19 Nisan 2024 Cuma / 11 Sevval 1445

Doğu ruhtur Batı beden

Rönesans, medeniyet, büyük aydınlanma İslam’dan başladı. Şam’da, Bağdat’ta, sonra bütün Avrupa’ya yayıldı. Ciddi araştırdığınız zaman bulduğunuz kitaplar var ama bu cep telefonu tuzakları çıktı ya, sahaflara, kitapçılara gidip ‘Ah bir kitap hazinesi daha buldum, yazmışlar işte’ diye sevinecek insan pek kalmadı.

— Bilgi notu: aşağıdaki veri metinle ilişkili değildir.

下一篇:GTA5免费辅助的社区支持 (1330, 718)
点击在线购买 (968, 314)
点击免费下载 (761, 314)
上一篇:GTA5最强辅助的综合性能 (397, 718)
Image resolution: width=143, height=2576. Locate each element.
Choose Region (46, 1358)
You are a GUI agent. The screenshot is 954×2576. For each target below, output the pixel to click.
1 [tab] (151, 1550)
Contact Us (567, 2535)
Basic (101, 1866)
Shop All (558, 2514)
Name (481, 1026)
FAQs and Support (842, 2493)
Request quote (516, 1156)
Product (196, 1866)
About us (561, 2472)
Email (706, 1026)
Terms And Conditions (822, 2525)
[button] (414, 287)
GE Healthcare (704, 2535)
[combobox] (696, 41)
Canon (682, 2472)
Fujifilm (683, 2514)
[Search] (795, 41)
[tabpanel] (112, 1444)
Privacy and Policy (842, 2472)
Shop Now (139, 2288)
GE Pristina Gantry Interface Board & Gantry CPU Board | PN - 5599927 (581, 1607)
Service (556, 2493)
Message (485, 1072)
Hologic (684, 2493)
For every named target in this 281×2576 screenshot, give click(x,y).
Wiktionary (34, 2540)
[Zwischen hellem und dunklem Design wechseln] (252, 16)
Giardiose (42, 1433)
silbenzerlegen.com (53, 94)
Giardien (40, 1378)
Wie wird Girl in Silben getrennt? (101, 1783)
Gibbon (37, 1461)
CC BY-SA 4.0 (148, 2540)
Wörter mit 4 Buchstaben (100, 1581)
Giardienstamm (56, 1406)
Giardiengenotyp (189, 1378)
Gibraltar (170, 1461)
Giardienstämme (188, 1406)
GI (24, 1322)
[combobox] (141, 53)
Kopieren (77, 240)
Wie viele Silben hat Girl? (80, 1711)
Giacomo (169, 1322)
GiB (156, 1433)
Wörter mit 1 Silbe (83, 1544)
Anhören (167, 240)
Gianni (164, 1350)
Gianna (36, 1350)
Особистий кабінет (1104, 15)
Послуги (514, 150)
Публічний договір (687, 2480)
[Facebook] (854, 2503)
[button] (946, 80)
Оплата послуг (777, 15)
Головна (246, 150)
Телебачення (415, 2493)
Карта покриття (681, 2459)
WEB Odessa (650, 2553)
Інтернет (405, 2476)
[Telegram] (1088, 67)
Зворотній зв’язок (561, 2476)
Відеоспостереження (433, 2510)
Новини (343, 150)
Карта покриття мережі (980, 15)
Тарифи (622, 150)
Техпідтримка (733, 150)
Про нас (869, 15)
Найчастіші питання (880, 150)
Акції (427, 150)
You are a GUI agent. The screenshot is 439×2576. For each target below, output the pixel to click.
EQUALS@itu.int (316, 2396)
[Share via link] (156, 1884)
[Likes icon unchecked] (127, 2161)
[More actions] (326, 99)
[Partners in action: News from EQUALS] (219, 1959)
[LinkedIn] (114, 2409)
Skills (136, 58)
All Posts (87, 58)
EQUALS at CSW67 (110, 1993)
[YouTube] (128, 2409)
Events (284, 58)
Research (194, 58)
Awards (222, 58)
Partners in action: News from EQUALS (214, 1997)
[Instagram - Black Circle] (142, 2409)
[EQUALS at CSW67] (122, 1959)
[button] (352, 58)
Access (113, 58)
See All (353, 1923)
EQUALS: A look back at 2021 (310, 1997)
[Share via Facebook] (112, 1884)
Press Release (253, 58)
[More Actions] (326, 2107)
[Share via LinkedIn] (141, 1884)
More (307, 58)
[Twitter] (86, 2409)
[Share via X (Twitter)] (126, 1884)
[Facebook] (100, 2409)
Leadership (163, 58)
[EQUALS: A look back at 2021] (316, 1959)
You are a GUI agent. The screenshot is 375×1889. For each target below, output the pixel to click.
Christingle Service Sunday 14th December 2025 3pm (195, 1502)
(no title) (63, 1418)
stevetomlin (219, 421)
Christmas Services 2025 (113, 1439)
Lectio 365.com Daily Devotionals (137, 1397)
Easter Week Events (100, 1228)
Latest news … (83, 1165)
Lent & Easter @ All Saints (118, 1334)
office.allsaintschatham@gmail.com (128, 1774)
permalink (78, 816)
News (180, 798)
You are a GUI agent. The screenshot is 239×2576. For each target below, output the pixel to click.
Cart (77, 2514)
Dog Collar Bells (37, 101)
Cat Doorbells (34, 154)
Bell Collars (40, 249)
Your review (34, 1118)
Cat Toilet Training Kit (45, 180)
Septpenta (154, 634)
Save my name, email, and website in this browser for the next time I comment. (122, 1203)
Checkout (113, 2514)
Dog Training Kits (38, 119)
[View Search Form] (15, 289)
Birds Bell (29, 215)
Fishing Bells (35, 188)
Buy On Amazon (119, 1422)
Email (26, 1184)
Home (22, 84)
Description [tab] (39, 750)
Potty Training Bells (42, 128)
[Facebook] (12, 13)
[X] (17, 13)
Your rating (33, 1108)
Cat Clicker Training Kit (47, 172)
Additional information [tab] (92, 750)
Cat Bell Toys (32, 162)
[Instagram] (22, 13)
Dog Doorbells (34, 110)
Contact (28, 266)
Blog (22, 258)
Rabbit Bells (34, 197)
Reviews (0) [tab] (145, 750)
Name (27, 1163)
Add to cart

ZEYNEP TÜRKOĞLU18 Mart 2018 Pazar 07:00 - Güncelleme:
Doğu ruhtur Batı beden

Bir müzikolog. Okuyor, yazıyor, anlatıyor, paylaşıyor. Beden kafesinin içinde yıllar evvel kocasının “Ağlama yavrucuğum” diye teskin ettiği hassas, genç kadının kıpır kıpır ruhu var. Çok belli, yorulmuyor da… Hepi topu bir ömre ne sığdırılabilir? İşte bu bir talep ve nasip meselesi galiba. Gülper Refiğ müziğin sesiyle Türkiye’den Almanya’ya yola çıkmış önce. Sonra bütün o, ‘Avrupa’ya gitmişken Türkiye’ye dönülür mü hiç?’ hengâmesi arasında yeniden memleket… Sebep? “Alınyazısı” 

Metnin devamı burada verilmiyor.